Text extract =

Reputation: 8159
I'm trying to match all instances of a whole word, along with leetspeak alternatives, in a string. For example, let's take this string:
brΦwn 8rown The quiçκ brΦwη fox βrown b®øwΠ brownie
I'm trying to capture the 5 "brown" instances, but not the "brownie". I have the following regex to match this:
/\b(b|b\.|b_|b\-|8|\|3|ß|Β|β)(r|r\.|r_|r\-|®)(o|o\.|o_|o\-|0|Ο|ο|Φ|¤|°|ø)(w|w\.|w_|w\-|ω|ψ|Ψ)(n|n\.|n_|n\-|η|Ν|Π)\b/i
The issue seems to be that \b
matches the first non-word character and because characters like Π
are non-word characters, that gets matched and not the space afterward. Targeting white space using \s
doesn't work for consecutive words (it would only match the first "brown" in "the quick brown brown fox").
Any suggestions for how to make this work?
A Regex101 setup: https://regex101.com/r/LKo9Xf/4
Upvotes: 0
Views: 104
Reputation: 27743
Maybe, we could use two lookarounds instead of word boundaries, such as:
(?<!\S) and (?!\S) are functionally better whitespace boundary's, and much quicker.
by sln, or:
(?<=^|\s)(b|b\.|b_|b\-|8|\|3|ß|Β|β)(r|r\.|r_|r\-|®)(o|o\.|o_|o\-|0|Ο|ο|Φ|¤|°|ø)(w|w\.|w_|w\-|ω|ψ|Ψ)(n|n\.|n_|n\-|η|Ν|Π)(?=\s|$)
Upvotes: 0
Reputation: 1306
Does this do the trick?
[b|b\.|b_|b\-|8|\|3|ß|Β|β][[r|r\.|r_|r\-|®][o|o\.|o_|o\-|0|Ο|ο|Φ|¤|°|ø][w|w\.|w_|w\-|ω|ψ|Ψ][n|n\.|n_|n\-|η|Ν|Π](?= )
You need to use character classes for the different leetspeak variations. This will result in single match for each word. Also instead of using \b
I am using a negative lookahead for a space in the end of each word.
Upvotes: 1

Short task 1 = Return the part of the regex thread that begins at the words "A Regex101 setup: https://regex101.com/r/LKo9Xf/4" and ends after the words "(n|n\.|n_|n\-|η|Ν|Π)(?=\s|$)", copied word for word.
The regex thread and the rows come from separate, unrelated sources.

Collection entries:
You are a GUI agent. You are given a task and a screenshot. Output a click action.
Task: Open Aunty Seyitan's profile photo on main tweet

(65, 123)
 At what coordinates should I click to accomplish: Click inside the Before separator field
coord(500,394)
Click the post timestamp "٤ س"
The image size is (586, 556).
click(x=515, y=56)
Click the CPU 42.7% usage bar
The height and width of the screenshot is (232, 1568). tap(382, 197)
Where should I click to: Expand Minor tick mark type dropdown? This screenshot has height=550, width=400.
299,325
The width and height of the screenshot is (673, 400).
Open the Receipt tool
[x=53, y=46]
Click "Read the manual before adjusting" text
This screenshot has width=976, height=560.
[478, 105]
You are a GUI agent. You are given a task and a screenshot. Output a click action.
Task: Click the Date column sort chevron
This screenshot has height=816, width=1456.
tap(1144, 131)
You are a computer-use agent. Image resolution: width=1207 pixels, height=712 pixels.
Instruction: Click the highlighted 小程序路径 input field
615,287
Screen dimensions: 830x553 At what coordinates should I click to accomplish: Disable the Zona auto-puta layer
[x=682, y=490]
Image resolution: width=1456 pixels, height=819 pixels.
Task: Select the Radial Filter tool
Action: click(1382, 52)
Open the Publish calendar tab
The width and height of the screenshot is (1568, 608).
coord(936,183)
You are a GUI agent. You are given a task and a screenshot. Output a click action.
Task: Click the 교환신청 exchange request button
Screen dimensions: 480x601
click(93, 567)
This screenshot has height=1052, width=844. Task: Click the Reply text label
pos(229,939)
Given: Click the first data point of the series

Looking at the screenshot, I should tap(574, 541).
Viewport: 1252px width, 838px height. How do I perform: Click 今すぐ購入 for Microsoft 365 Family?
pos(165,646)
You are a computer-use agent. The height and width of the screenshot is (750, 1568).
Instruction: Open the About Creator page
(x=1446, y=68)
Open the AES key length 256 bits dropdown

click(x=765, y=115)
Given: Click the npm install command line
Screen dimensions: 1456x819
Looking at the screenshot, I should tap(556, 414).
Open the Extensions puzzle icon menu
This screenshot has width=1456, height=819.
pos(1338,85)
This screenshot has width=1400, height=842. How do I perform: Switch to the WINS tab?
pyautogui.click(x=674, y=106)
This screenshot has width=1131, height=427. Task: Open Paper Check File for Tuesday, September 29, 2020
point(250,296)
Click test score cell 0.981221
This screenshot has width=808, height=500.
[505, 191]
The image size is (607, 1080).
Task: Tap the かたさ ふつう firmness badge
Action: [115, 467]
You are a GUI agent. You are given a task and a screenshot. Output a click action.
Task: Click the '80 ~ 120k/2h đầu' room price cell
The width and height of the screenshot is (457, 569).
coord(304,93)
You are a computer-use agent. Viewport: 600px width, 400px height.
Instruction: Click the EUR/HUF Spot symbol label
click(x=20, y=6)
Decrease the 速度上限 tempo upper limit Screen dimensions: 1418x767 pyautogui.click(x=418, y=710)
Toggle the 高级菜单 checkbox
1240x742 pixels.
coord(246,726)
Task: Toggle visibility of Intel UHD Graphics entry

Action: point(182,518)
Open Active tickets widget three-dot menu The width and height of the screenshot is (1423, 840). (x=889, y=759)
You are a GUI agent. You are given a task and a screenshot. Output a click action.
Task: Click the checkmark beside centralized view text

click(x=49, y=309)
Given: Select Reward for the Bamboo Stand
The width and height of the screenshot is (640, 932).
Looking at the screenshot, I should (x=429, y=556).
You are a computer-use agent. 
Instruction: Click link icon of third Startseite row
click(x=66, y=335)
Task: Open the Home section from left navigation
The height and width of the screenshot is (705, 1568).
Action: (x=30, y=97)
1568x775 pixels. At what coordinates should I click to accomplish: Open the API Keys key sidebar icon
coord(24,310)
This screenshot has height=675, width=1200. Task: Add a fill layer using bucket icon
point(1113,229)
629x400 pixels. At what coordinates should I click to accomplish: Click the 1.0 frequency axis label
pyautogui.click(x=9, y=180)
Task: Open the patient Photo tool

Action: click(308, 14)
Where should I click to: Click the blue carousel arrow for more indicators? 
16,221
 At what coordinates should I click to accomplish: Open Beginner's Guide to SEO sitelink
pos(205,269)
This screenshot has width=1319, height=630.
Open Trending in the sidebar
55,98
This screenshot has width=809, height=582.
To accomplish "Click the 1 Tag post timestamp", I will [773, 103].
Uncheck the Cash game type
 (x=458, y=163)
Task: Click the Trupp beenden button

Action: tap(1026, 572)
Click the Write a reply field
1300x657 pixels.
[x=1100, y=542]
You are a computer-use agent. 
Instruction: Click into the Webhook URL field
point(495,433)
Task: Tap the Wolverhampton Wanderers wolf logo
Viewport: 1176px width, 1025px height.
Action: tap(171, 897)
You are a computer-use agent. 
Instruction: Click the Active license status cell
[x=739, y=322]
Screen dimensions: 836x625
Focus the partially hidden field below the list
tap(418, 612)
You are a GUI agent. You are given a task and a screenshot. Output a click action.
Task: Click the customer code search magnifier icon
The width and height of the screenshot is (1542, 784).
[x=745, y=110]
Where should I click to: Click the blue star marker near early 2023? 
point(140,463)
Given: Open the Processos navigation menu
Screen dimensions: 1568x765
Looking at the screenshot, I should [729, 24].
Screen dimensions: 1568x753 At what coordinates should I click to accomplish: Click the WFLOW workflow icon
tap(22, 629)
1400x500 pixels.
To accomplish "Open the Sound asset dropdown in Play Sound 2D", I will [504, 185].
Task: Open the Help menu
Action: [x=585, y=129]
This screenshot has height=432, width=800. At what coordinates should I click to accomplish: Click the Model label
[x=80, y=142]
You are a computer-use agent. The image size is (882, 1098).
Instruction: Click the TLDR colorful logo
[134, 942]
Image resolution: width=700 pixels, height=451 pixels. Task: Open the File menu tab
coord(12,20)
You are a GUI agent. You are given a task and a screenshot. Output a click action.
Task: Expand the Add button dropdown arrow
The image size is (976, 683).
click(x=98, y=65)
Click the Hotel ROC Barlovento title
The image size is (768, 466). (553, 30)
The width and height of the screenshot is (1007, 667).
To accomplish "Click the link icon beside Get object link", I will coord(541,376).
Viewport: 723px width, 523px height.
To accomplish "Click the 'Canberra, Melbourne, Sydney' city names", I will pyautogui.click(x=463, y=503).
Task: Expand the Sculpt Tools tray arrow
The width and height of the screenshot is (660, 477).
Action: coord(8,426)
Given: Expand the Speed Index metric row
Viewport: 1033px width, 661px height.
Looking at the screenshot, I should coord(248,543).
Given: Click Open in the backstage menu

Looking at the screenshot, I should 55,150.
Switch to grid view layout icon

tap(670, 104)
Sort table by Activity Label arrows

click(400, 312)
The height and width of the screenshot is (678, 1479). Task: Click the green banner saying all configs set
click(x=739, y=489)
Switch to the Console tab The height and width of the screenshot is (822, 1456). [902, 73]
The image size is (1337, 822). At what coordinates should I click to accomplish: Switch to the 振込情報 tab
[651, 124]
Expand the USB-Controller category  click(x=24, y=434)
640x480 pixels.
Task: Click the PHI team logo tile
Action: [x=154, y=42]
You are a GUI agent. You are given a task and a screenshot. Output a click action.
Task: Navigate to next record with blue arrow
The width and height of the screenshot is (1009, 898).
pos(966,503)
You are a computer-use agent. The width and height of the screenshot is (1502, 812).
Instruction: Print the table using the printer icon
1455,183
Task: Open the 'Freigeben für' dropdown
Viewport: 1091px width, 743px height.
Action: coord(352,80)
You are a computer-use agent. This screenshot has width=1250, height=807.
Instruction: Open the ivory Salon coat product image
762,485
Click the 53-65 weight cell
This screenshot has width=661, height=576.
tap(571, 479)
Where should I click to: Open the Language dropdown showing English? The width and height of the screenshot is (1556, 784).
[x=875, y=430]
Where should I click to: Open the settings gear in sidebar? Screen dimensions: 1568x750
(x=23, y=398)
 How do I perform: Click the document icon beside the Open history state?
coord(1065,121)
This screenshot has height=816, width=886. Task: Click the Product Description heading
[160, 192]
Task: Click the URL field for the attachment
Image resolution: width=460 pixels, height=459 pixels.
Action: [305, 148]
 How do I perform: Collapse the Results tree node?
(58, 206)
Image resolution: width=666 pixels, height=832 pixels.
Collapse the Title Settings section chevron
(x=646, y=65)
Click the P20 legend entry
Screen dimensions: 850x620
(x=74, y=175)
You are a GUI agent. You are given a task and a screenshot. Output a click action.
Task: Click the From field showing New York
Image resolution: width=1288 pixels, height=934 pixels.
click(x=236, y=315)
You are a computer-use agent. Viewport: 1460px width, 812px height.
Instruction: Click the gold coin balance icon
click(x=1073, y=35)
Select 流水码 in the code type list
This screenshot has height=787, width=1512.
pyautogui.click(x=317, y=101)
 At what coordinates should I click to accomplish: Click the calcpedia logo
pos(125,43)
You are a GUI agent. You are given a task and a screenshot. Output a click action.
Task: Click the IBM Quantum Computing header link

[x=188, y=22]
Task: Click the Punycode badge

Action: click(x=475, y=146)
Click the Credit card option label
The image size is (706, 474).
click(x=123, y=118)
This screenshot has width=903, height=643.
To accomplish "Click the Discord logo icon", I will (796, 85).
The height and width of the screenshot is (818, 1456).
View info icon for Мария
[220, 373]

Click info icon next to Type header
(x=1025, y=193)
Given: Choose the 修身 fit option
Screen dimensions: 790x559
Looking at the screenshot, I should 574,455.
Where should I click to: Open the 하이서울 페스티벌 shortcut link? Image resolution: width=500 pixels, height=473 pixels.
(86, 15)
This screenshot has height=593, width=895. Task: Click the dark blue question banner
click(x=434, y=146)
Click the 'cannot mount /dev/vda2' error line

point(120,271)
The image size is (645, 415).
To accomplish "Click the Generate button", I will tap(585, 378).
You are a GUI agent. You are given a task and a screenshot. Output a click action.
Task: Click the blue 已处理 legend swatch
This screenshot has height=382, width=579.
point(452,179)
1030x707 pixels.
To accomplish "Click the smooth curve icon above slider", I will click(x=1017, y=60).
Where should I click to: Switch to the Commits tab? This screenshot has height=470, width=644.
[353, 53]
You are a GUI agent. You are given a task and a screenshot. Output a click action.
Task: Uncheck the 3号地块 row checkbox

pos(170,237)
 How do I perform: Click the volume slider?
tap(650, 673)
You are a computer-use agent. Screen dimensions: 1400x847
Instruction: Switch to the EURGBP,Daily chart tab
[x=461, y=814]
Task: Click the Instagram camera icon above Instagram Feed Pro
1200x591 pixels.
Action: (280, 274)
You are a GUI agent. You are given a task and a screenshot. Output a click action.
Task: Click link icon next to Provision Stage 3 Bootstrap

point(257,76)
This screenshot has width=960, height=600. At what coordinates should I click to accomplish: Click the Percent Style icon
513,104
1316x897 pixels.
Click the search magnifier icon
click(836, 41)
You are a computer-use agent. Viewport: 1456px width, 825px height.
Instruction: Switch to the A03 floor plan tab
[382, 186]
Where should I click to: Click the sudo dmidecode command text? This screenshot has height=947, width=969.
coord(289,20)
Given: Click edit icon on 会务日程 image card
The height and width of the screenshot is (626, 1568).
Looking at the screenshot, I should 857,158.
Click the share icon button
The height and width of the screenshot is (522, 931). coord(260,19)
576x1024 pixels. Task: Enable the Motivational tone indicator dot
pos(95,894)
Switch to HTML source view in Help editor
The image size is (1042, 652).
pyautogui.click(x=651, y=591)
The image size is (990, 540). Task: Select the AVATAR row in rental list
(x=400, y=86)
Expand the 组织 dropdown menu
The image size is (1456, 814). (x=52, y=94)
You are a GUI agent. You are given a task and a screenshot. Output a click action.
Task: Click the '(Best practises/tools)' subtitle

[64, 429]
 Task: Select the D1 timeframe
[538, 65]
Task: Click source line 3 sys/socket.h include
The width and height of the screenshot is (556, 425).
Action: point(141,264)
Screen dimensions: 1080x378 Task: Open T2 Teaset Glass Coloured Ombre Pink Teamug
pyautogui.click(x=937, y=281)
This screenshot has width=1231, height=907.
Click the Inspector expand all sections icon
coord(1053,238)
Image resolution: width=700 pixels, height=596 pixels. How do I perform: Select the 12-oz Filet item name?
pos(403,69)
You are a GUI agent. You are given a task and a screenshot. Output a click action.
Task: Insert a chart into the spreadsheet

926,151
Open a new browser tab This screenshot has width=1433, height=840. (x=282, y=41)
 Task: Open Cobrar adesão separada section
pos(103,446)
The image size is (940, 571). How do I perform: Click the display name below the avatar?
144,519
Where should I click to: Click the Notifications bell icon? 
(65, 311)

Short task 2 = In the rows, replace "Expand" with "Open" in the lines that begin at the line containing "The width and height of the screenshot is (1007, 667)." and end after the line containing "Action: [x=154, y=42]". Leave everything else unchanged and give only those lines.

Written reply 1 =
A Regex101 setup: https://regex101.com/r/LKo9Xf/4
Upvotes: 0
Views: 104
Reputation: 27743
Maybe, we could use two lookarounds instead of word boundaries, such as:
(?<!\S) and (?!\S) are functionally better whitespace boundary's, and much quicker.
by sln, or:
(?<=^|\s)(b|b\.|b_|b\-|8|\|3|ß|Β|β)(r|r\.|r_|r\-|®)(o|o\.|o_|o\-|0|Ο|ο|Φ|¤|°|ø)(w|w\.|w_|w\-|ω|ψ|Ψ)(n|n\.|n_|n\-|η|Ν|Π)(?=\s|$)

Written reply 2 =
The width and height of the screenshot is (1007, 667).
To accomplish "Click the link icon beside Get object link", I will coord(541,376).
Viewport: 723px width, 523px height.
To accomplish "Click the 'Canberra, Melbourne, Sydney' city names", I will pyautogui.click(x=463, y=503).
Task: Open the Sculpt Tools tray arrow
The width and height of the screenshot is (660, 477).
Action: coord(8,426)
Given: Open the Speed Index metric row
Viewport: 1033px width, 661px height.
Looking at the screenshot, I should coord(248,543).
Given: Click Open in the backstage menu

Looking at the screenshot, I should 55,150.
Switch to grid view layout icon

tap(670, 104)
Sort table by Activity Label arrows

click(400, 312)
The height and width of the screenshot is (678, 1479). Task: Click the green banner saying all configs set
click(x=739, y=489)
Switch to the Console tab The height and width of the screenshot is (822, 1456). [902, 73]
The image size is (1337, 822). At what coordinates should I click to accomplish: Switch to the 振込情報 tab
[651, 124]
Open the USB-Controller category  click(x=24, y=434)
640x480 pixels.
Task: Click the PHI team logo tile
Action: [x=154, y=42]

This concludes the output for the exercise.